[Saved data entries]
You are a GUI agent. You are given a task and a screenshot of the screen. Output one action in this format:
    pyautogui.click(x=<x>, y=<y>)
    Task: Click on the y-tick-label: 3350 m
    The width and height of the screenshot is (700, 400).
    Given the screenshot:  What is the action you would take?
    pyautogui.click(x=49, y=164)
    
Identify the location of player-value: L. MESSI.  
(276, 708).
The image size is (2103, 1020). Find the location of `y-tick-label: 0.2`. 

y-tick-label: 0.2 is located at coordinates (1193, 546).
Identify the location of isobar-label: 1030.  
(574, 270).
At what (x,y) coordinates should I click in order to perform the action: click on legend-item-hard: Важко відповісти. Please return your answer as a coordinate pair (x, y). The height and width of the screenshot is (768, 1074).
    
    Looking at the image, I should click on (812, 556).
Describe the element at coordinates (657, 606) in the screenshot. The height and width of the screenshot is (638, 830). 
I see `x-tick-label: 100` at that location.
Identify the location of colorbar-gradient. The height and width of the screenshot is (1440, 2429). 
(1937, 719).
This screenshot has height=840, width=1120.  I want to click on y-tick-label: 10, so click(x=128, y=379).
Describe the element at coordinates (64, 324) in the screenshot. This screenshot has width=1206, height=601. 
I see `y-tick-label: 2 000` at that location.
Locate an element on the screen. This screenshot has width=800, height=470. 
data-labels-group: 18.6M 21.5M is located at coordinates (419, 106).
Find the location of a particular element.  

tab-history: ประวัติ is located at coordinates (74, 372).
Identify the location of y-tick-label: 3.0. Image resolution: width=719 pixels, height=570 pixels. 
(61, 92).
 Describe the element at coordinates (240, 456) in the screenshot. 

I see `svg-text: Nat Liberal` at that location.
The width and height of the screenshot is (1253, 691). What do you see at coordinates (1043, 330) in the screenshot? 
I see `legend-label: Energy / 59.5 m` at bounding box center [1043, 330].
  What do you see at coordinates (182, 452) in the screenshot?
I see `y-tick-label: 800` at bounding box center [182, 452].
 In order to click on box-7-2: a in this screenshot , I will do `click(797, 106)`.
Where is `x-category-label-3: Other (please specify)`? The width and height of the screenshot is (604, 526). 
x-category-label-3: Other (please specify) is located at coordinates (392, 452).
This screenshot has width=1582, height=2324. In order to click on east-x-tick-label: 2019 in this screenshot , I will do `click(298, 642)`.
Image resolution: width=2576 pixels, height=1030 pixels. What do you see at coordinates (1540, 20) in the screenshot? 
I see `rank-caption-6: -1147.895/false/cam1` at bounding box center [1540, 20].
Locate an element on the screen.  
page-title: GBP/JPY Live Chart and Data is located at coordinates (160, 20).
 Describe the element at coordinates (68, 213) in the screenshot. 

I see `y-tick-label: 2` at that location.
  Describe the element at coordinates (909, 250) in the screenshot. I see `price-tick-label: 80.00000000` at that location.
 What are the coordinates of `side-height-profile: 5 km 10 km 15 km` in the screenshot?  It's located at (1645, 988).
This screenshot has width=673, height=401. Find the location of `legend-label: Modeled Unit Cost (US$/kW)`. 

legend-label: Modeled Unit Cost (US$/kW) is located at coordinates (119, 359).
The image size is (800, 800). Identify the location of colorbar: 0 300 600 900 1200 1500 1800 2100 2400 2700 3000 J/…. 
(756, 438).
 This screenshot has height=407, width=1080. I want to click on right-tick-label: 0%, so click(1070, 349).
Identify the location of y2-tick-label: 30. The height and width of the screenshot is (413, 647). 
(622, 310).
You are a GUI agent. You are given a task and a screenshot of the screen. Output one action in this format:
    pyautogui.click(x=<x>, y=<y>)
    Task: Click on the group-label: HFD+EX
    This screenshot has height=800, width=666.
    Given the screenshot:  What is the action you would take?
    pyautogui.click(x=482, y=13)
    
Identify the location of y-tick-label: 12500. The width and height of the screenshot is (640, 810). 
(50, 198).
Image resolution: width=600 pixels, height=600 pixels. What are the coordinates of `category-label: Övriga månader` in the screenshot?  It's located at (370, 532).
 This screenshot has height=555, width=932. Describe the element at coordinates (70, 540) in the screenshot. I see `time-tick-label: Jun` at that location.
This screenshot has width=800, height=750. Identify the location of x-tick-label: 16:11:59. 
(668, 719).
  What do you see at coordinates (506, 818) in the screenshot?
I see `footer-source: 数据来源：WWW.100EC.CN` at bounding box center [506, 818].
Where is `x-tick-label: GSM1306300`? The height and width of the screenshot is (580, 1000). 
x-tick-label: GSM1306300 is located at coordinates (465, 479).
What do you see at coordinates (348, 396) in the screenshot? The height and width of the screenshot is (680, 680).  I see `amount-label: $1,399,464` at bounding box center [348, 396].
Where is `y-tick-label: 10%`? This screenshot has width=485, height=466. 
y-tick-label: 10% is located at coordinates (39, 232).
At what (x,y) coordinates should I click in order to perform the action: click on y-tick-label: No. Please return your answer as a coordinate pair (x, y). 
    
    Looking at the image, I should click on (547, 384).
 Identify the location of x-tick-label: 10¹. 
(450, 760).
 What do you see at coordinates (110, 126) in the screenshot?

— Goal of the exercise —
Please turn all the items above into a numbered list, leaving out any blank lines.

— Task answer —
1. You are a GUI agent. You are given a task and a screenshot of the screen. Output one action in this format:
2.     pyautogui.click(x=<x>, y=<y>)
3.     Task: Click on the y-tick-label: 3350 m
4.     The width and height of the screenshot is (700, 400).
5.     Given the screenshot:  What is the action you would take?
6.     pyautogui.click(x=49, y=164)
7. Identify the location of player-value: L. MESSI.  
8. (276, 708).
9. The image size is (2103, 1020). Find the location of `y-tick-label: 0.2`. 
10. y-tick-label: 0.2 is located at coordinates (1193, 546).
11. Identify the location of isobar-label: 1030.  
12. (574, 270).
13. At what (x,y) coordinates should I click in order to perform the action: click on legend-item-hard: Важко відповісти. Please return your answer as a coordinate pair (x, y). The height and width of the screenshot is (768, 1074).
14.     Looking at the image, I should click on (812, 556).
15. Describe the element at coordinates (657, 606) in the screenshot. The height and width of the screenshot is (638, 830). 
16. I see `x-tick-label: 100` at that location.
17. Identify the location of colorbar-gradient. The height and width of the screenshot is (1440, 2429). 
18. (1937, 719).
19. This screenshot has height=840, width=1120.  I want to click on y-tick-label: 10, so click(x=128, y=379).
20. Describe the element at coordinates (64, 324) in the screenshot. This screenshot has width=1206, height=601. 
21. I see `y-tick-label: 2 000` at that location.
22. Locate an element on the screen. This screenshot has width=800, height=470. 
23. data-labels-group: 18.6M 21.5M is located at coordinates (419, 106).
24. Find the location of a particular element.  
25. tab-history: ประวัติ is located at coordinates (74, 372).
26. Identify the location of y-tick-label: 3.0. Image resolution: width=719 pixels, height=570 pixels. 
27. (61, 92).
28.  Describe the element at coordinates (240, 456) in the screenshot. 
29. I see `svg-text: Nat Liberal` at that location.
30. The width and height of the screenshot is (1253, 691). What do you see at coordinates (1043, 330) in the screenshot? 
31. I see `legend-label: Energy / 59.5 m` at bounding box center [1043, 330].
32.   What do you see at coordinates (182, 452) in the screenshot?
33. I see `y-tick-label: 800` at bounding box center [182, 452].
34.  In order to click on box-7-2: a in this screenshot , I will do `click(797, 106)`.
35. Where is `x-category-label-3: Other (please specify)`? The width and height of the screenshot is (604, 526). 
36. x-category-label-3: Other (please specify) is located at coordinates (392, 452).
37. This screenshot has width=1582, height=2324. In order to click on east-x-tick-label: 2019 in this screenshot , I will do `click(298, 642)`.
38. Image resolution: width=2576 pixels, height=1030 pixels. What do you see at coordinates (1540, 20) in the screenshot? 
39. I see `rank-caption-6: -1147.895/false/cam1` at bounding box center [1540, 20].
40. Locate an element on the screen.  
41. page-title: GBP/JPY Live Chart and Data is located at coordinates (160, 20).
42.  Describe the element at coordinates (68, 213) in the screenshot. 
43. I see `y-tick-label: 2` at that location.
44.   Describe the element at coordinates (909, 250) in the screenshot. I see `price-tick-label: 80.00000000` at that location.
45.  What are the coordinates of `side-height-profile: 5 km 10 km 15 km` in the screenshot?  It's located at (1645, 988).
46. This screenshot has width=673, height=401. Find the location of `legend-label: Modeled Unit Cost (US$/kW)`. 
47. legend-label: Modeled Unit Cost (US$/kW) is located at coordinates (119, 359).
48. The image size is (800, 800). Identify the location of colorbar: 0 300 600 900 1200 1500 1800 2100 2400 2700 3000 J/…. 
49. (756, 438).
50.  This screenshot has height=407, width=1080. I want to click on right-tick-label: 0%, so click(1070, 349).
51. Identify the location of y2-tick-label: 30. The height and width of the screenshot is (413, 647). 
52. (622, 310).
53. You are a GUI agent. You are given a task and a screenshot of the screen. Output one action in this format:
54.     pyautogui.click(x=<x>, y=<y>)
55.     Task: Click on the group-label: HFD+EX
56.     This screenshot has height=800, width=666.
57.     Given the screenshot:  What is the action you would take?
58.     pyautogui.click(x=482, y=13)
59. Identify the location of y-tick-label: 12500. The width and height of the screenshot is (640, 810). 
60. (50, 198).
61. Image resolution: width=600 pixels, height=600 pixels. What are the coordinates of `category-label: Övriga månader` in the screenshot?  It's located at (370, 532).
62.  This screenshot has height=555, width=932. Describe the element at coordinates (70, 540) in the screenshot. I see `time-tick-label: Jun` at that location.
63. This screenshot has width=800, height=750. Identify the location of x-tick-label: 16:11:59. 
64. (668, 719).
65.   What do you see at coordinates (506, 818) in the screenshot?
66. I see `footer-source: 数据来源：WWW.100EC.CN` at bounding box center [506, 818].
67. Where is `x-tick-label: GSM1306300`? The height and width of the screenshot is (580, 1000). 
68. x-tick-label: GSM1306300 is located at coordinates (465, 479).
69. What do you see at coordinates (348, 396) in the screenshot? The height and width of the screenshot is (680, 680).  I see `amount-label: $1,399,464` at bounding box center [348, 396].
70. Where is `y-tick-label: 10%`? This screenshot has width=485, height=466. 
71. y-tick-label: 10% is located at coordinates (39, 232).
72. At what (x,y) coordinates should I click in order to perform the action: click on y-tick-label: No. Please return your answer as a coordinate pair (x, y). 
73.     Looking at the image, I should click on (547, 384).
74.  Identify the location of x-tick-label: 10¹. 
75. (450, 760).
76.  What do you see at coordinates (110, 126) in the screenshot?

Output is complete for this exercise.